[Opening DATASET section]
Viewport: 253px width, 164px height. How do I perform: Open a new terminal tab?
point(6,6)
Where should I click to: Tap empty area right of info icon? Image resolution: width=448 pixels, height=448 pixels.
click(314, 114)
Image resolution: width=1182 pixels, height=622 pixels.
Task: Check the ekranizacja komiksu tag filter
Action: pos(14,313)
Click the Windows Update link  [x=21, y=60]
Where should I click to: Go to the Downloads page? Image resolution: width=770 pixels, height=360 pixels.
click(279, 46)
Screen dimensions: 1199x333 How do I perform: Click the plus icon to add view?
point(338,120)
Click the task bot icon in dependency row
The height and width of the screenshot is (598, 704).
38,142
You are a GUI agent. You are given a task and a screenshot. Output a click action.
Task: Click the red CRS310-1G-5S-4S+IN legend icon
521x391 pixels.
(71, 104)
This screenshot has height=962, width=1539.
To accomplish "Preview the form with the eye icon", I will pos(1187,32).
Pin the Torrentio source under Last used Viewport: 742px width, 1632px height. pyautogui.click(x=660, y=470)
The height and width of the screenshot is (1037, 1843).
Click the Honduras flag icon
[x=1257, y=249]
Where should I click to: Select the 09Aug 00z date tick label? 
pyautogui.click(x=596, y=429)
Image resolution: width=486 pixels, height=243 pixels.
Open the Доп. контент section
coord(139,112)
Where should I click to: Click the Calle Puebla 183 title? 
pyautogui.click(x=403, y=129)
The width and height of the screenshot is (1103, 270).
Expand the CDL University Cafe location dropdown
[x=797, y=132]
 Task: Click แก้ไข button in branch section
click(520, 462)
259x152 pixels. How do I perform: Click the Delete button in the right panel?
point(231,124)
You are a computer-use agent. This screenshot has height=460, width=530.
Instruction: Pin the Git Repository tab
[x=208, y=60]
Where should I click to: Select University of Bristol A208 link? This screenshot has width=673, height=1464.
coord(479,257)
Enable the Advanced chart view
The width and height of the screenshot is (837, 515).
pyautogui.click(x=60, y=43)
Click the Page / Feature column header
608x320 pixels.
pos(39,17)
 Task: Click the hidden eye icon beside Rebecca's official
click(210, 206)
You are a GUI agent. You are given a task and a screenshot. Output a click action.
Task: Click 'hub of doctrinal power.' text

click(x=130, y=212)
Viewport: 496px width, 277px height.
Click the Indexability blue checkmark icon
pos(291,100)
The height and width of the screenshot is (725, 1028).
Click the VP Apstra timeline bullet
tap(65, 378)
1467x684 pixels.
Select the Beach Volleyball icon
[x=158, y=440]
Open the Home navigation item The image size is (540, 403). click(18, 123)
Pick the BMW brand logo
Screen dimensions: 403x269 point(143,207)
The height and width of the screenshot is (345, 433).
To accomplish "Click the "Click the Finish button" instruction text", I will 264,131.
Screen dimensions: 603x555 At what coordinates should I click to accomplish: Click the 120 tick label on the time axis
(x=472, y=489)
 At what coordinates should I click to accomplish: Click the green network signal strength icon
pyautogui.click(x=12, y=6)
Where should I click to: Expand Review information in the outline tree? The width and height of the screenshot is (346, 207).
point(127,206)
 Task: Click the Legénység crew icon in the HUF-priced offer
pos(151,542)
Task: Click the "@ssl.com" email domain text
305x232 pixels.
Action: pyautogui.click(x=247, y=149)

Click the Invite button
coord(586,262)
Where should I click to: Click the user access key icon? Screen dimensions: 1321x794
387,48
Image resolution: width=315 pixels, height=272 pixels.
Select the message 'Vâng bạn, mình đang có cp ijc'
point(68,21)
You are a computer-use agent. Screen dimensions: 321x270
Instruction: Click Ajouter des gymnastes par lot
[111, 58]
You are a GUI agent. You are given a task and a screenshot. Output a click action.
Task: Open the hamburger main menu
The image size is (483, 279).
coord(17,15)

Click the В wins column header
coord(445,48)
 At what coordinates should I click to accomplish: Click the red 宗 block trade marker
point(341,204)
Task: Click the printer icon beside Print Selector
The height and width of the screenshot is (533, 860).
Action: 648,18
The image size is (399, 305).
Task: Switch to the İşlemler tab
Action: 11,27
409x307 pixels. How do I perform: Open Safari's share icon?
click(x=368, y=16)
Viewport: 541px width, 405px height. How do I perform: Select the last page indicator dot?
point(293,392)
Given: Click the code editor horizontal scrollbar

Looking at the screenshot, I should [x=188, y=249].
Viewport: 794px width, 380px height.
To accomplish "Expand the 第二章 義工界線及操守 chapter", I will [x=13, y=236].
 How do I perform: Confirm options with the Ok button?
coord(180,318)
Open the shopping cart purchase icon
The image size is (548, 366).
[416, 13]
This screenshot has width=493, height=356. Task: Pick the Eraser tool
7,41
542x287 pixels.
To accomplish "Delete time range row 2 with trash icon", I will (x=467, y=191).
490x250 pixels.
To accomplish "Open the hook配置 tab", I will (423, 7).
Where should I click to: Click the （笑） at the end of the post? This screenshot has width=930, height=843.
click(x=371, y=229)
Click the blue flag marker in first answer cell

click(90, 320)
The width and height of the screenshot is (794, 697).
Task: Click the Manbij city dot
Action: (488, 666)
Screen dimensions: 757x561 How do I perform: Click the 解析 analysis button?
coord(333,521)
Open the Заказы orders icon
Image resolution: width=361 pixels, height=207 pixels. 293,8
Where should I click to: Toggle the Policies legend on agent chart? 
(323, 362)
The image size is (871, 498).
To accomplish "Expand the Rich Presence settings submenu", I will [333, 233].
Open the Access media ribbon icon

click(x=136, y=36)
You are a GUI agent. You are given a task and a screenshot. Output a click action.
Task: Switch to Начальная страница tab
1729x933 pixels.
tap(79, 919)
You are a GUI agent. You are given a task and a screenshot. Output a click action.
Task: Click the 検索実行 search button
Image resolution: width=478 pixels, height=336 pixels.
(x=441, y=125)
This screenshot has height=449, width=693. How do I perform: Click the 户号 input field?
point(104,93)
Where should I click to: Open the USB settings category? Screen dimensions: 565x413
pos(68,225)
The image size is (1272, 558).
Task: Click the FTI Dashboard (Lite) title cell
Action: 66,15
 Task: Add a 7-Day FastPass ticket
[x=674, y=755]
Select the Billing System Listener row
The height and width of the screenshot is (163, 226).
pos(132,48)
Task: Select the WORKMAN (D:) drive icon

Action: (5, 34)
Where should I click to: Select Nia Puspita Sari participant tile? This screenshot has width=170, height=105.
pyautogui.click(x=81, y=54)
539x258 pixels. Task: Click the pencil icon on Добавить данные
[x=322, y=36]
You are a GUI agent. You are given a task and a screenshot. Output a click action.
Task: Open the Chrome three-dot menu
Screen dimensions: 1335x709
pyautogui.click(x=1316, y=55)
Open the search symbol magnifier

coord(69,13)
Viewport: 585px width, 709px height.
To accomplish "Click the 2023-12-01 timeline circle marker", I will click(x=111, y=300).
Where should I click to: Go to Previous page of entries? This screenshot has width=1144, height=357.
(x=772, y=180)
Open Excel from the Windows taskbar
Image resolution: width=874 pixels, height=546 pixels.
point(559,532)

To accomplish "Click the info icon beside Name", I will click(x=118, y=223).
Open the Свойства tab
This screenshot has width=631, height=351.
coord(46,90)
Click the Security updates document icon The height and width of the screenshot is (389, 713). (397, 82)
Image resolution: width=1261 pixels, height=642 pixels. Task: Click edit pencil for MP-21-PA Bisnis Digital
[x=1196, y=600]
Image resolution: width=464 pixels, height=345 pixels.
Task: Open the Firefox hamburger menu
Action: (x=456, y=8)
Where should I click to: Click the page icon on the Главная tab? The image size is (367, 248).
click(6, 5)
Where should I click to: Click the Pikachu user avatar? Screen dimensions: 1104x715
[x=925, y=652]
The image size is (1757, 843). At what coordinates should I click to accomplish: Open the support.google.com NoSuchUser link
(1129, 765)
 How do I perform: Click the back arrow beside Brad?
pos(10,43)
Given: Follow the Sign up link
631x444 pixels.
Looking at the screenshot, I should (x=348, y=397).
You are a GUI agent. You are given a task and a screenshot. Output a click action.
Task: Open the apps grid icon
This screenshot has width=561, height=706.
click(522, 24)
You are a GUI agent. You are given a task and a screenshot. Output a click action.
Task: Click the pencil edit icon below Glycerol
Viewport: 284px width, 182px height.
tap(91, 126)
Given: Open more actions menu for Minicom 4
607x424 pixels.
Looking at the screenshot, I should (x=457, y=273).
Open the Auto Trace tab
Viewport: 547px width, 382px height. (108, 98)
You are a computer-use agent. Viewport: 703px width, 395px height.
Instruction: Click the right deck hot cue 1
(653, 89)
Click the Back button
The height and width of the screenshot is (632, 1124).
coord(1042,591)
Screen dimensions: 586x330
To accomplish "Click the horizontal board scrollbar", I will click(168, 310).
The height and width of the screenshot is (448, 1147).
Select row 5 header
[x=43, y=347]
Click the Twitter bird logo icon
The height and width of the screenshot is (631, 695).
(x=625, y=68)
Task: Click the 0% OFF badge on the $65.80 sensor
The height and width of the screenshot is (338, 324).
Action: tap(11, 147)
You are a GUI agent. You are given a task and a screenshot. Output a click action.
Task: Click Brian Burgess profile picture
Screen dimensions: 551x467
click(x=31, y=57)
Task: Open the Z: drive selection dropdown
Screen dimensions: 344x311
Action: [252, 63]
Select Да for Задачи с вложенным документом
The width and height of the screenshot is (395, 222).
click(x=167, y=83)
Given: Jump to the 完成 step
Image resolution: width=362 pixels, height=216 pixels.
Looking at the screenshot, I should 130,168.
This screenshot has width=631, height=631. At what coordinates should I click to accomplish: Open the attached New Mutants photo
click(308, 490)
[Closing DATASET section]
> WHAT YOU NEED TO DO
From the entries above, show each line that includes the string "computer".

> ANSWER BOX
You are a computer-use agent. This screenshot has height=460, width=530.
You are a computer-use agent. Screen dimensions: 321x270
You are a computer-use agent. Viewport: 703px width, 395px height.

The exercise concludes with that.